[Begin Excerpted passage]
The Miners Memorial Heritage Park mountain bike trail system project was approved for a $280,000 grant and the Iron Belle Bessemer to Ramsay trail project will receive $299,900.

In February, the Gogebic County Board passed a resolution supporting an application to the trust fund for development of three miles of the Iron Belle.

The total project cost is $1,428,000.

Board members were told comparative scoring ranked the protect high on the DNR trust fund list.

The bulk of the project costs will come from a Michigan Department of Transportation TAP grant of $745,300. A DNR mini grant will provide $173,900 in funding, with the local contributions coming from the Gogebic Range Health Foundation for $200,000 and Western U.P. Convention and Visitors Bureau, at $8,900.

December 2020 construction is anticipated.

The total Ironwood mountain bike trail project cost is pegged at $4.1 million.

“Michigan Natural Resources Trust Fund grants make a long-lasting impact in communities across Michigan, providing a positive impact on the lifestyles of Michiganders through better public access to outdoor recreation opportunities, while giving a boost to regional economies,” said Gov. Rick Snyder.

The board this year recommended $26 million in grants through the Michigan Department of Natural Resources, including $7.4 million for 34 recreation development projects and $18.6 million for 30 land acquisition projects.
[End Excerpted passage]
[Begin Data supplied]
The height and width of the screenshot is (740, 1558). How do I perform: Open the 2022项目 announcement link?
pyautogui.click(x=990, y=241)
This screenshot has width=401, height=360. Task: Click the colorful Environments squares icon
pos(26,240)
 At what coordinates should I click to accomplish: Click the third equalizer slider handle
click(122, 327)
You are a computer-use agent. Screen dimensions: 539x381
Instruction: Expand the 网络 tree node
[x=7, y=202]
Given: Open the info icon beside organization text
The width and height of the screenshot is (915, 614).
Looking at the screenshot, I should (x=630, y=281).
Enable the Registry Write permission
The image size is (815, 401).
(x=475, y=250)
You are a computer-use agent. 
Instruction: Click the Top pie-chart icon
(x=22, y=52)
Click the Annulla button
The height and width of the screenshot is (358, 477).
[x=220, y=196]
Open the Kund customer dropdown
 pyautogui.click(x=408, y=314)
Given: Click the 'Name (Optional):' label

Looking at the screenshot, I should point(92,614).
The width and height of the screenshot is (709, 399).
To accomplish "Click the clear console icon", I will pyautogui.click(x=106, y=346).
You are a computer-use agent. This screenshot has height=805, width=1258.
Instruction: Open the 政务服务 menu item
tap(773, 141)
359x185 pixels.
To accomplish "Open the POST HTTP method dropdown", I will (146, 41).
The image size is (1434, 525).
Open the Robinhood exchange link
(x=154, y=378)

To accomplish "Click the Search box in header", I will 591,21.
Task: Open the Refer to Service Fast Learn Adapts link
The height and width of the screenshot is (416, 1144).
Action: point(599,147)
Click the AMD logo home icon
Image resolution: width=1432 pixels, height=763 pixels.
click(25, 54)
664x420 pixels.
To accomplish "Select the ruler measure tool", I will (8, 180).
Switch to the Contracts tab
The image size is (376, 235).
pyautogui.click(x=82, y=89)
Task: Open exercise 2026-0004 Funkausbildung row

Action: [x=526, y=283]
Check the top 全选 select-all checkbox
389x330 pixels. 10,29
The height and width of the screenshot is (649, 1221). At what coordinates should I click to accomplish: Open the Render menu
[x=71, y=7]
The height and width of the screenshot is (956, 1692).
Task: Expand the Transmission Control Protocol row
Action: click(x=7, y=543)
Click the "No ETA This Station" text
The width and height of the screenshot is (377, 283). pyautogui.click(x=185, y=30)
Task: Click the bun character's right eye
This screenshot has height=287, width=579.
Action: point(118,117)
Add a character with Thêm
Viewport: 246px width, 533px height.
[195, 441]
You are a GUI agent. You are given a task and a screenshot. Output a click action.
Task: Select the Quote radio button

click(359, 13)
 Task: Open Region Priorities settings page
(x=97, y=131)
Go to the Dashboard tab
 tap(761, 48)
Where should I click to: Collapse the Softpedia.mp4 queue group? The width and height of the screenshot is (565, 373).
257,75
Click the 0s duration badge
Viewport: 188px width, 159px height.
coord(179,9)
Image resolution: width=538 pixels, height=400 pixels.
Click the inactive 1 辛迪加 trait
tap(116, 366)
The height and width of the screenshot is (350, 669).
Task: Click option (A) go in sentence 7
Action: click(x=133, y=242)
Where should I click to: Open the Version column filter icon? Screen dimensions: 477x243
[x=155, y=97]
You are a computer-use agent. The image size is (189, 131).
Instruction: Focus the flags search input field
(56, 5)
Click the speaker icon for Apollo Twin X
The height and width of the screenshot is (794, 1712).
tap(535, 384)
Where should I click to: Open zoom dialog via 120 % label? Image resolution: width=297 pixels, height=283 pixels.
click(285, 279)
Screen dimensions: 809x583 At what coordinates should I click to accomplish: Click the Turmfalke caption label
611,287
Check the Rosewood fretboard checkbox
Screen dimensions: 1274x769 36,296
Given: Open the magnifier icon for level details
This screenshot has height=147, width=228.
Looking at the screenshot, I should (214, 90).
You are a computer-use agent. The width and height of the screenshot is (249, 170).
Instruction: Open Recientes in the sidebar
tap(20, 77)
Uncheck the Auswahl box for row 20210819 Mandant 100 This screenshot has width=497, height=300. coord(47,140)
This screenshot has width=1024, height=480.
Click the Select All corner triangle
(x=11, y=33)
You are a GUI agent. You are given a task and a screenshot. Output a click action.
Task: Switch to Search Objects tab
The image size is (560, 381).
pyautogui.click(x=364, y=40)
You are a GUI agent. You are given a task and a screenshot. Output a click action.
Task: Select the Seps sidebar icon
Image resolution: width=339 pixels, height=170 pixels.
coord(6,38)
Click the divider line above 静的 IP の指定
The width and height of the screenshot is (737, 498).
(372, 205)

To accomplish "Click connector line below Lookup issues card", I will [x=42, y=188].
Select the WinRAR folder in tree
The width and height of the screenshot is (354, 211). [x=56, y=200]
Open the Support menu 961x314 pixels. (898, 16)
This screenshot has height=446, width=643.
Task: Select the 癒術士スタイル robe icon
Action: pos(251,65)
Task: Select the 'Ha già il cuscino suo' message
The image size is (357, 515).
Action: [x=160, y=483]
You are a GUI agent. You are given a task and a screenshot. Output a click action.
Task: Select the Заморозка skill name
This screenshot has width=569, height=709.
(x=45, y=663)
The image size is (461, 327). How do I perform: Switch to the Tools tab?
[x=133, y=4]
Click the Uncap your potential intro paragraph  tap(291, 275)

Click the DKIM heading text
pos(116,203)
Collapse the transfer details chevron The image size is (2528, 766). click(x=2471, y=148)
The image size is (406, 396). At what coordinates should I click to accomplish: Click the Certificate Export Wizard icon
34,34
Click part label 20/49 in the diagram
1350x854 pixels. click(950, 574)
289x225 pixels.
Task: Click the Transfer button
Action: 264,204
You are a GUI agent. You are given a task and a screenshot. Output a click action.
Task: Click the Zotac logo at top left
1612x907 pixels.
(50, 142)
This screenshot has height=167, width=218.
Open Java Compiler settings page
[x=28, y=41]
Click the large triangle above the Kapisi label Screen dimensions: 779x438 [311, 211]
[End Data supplied]
* Work to do:
A. Please copy the rows from the first one through the line holding "389x330 pixels. 10,29", inclusive, switching "computer-use agent" to "desktop agent" and leaving everything else the same.
B. Pick up the trail grant excerpt after its last sentence and continue it.
The trail grant excerpt and the rows have nothing to do with each other.

* Answer set:
A.
The height and width of the screenshot is (740, 1558). How do I perform: Open the 2022项目 announcement link?
pyautogui.click(x=990, y=241)
This screenshot has width=401, height=360. Task: Click the colorful Environments squares icon
pos(26,240)
 At what coordinates should I click to accomplish: Click the third equalizer slider handle
click(122, 327)
You are a desktop agent. Screen dimensions: 539x381
Instruction: Expand the 网络 tree node
[x=7, y=202]
Given: Open the info icon beside organization text
The width and height of the screenshot is (915, 614).
Looking at the screenshot, I should (x=630, y=281).
Enable the Registry Write permission
The image size is (815, 401).
(x=475, y=250)
You are a desktop agent. 
Instruction: Click the Top pie-chart icon
(x=22, y=52)
Click the Annulla button
The height and width of the screenshot is (358, 477).
[x=220, y=196]
Open the Kund customer dropdown
 pyautogui.click(x=408, y=314)
Given: Click the 'Name (Optional):' label

Looking at the screenshot, I should point(92,614).
The width and height of the screenshot is (709, 399).
To accomplish "Click the clear console icon", I will pyautogui.click(x=106, y=346).
You are a desktop agent. This screenshot has height=805, width=1258.
Instruction: Open the 政务服务 menu item
tap(773, 141)
359x185 pixels.
To accomplish "Open the POST HTTP method dropdown", I will (146, 41).
The image size is (1434, 525).
Open the Robinhood exchange link
(x=154, y=378)

To accomplish "Click the Search box in header", I will 591,21.
Task: Open the Refer to Service Fast Learn Adapts link
The height and width of the screenshot is (416, 1144).
Action: point(599,147)
Click the AMD logo home icon
Image resolution: width=1432 pixels, height=763 pixels.
click(25, 54)
664x420 pixels.
To accomplish "Select the ruler measure tool", I will (8, 180).
Switch to the Contracts tab
The image size is (376, 235).
pyautogui.click(x=82, y=89)
Task: Open exercise 2026-0004 Funkausbildung row

Action: [x=526, y=283]
Check the top 全选 select-all checkbox
389x330 pixels. 10,29

B.
Several projects involve the non-motorized Ironwood to Detroit Iron Belle Trail.

Grant recipients committed to providing matching funds of $15.9 million.

The board considered 158 applications seeking more than $71 million in funding. In a competitive process, all eligible applications were evaluated on scoring criteria developed by the board.

A restricted fund established in 1976 to support land conservation and outdoor recreation, the trust fund is financed through interest earned on funds derived from development of publicly owned minerals such as oil and natural gas. In the past 40-plus years, the fund has granted more than $1 billion to state and local units of government.

The board’s recommendations go to the state legislature for review as part of the appropriations process. Upon approval, the legislature will forward a bill for the governor’s signature.